In einer Sedimentologievorlesung gibt’s zwar einen interessanten Überblick über viele geologische Phänome. Richtig spannend wird es jedoch erst, wenn Studierende auf Exkursionen das Gelernte umsetzen können.

Also begeben sich die Studierenden im Entlebuch auf die Suche nach Spuren von vergangenen Meeren. Dazu erkunden sie das Bachbett der Entlen. Und siehe da: alle paar Meter gibt es Hinweise, was damals, vor etwa 20 Millionen Jahren geschah.

Parallel- oder schräggeschichtet – fein oder grob

Sie lernen, verschiedene Strukturen zu unterscheiden. Sie finden millimeter bis zentimeter dicke Gesteinsschichten, die perfekt parallel oder schräg geschichtet sind. Einige sind aus Sand, andere aus feinerem Material, dem sogenannten Silt oder Ton.

Fritz Schlunegger und Philippos Garefalakis begleiten die Studierenden. Sie lassen diese zuerst eigene Eindrücke gewinnen. Es heisst also: gut und genau beobachten, wie sich die Gesteine und Strukturen unterscheiden.

Oben oder unten?

Als erstes geht es darum herauszufinden, in welche Richtung die Gesteine jünger werden. Schnell finden die Studierenden eine Stelle, wo eine Schicht von einer neuen, jüngeren Schicht gekappt wird. Dies geschieht typischerweise durch ein Sturmereignis mit viel Erosionskraft. Dank dieser Beobachtung betrachten die Studierenden nun alle weiteren Strukturen jeweils mit Blickrichtung von der älteren Schicht zur jüngeren, was für die Interpretation hilft.

Ehemaliger Sandstrand

Die Studierenden erhalten Schablonen, um die Korngrössen der Sedimente zu bestimmen, und einen Meter, um die Dicke ähnlicher Gesteinsbereiche zu vermessen. Mit einer einfachen Formel können sie die Wassertiefe abschätzen, in welcher das damalige Sediment entstanden ist: Denn die Wassertiefe ist gleich der Schichtdicke mal 5 – 10.

Die feinen parallelen Lagen mit einer Dicke von einigen Millimetern bis rund fünf Zentimetern sind nahe am Strand in einer Wassertiefe von 30-50 Zentimeter entstanden. Die Partien mit den schrägen Schichtungen stammen aus 1.5 – 3 Meter Tiefe.

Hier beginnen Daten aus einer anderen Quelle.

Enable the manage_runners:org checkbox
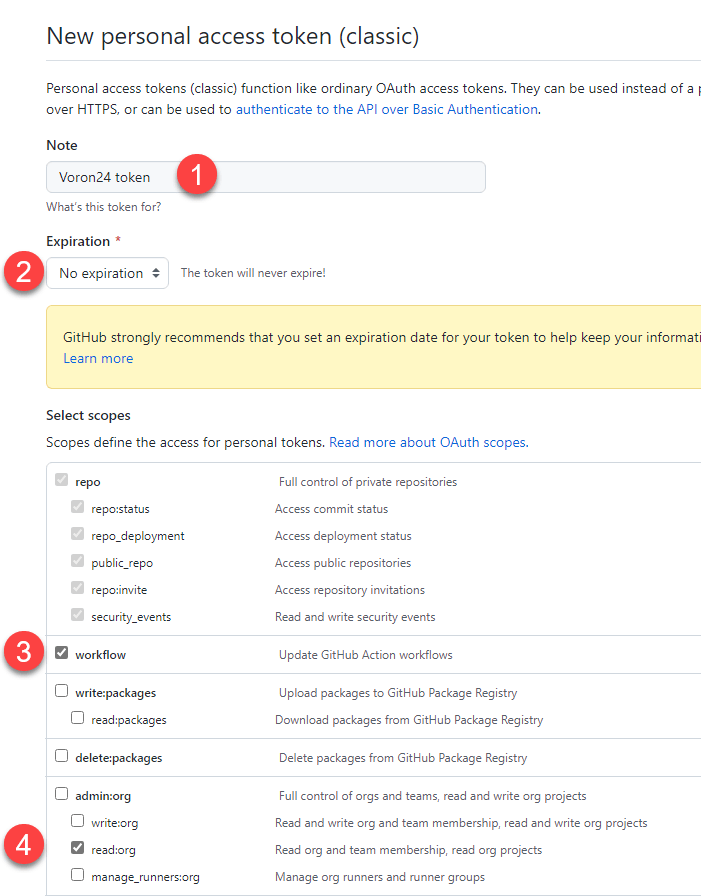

Weiter entdecken die Studierenden auch sogenannte Wellenrippeln auf den Gesteinsoberflächen. Andere tonigere Bereiche zeigen Spuren von Wurzeln oder sogar kleine versteinerte Schnecken. Die tonigen Bereiche stammen aus Gebieten, die hinter der Küstenlinie lagen. Die Wellenrippeln dagegen zeugen von einem Meeresstrand.

An einer anderen Stelle finden sie ein Band, in dem ein Chaos aus Muschelschalen und Kieselgeröllen vorliegt. Beides weist darauf hin, dass es in unmittelbarer Strandnähe sein muss. Die chaotische Struktur deutete darauf hin, dass eine starke Strömung geherrscht haben muss. Die Frage bleibt jedoch offen, ob es sich dabei um eine reine Sturmlage oder gar um eine Tsunamiablagerung handelt. Dazu wäre weitere Forschung nötig.

Mit Hilfe dieser Phänomene stellen die Studierenden fest, dass es sich in diesem Bereich des Bachbetts um einen wellendominierten Küstenbereich handelt.

Wenn Ebbe und Flut wirken

Anschliessend begeben sich die Studierenden weiter bachabwärts. Dort entdecken sie wesentlich grössere Strukturen, die bis zu einem Meter hoch und seitlich mehrere Meter breit sind. Sie enthalten intern kleinere Strukturen mit Schrägschichtungen, welche die Form einer Düne haben. Allerdings bildete sich dies unter dem Wasser, und zwar in einer Tiefe von 10 bis 20 Meter. Die kleineren Strukturen sind entgegengesetzt orientiert. Damit können die Studierenden auf Gezeitenprozesse schliessen.

Der Bachabschnitt der Entlen zeigt also wunderschön auf wenigen hundert Metern, wie sich vor einigen Millionen Jahren die damalige Küstenlandschaft verändert hat, und er eignet sich somit hervorragend, um theoretisches Wissen praktisch in der Natur anzuwenden.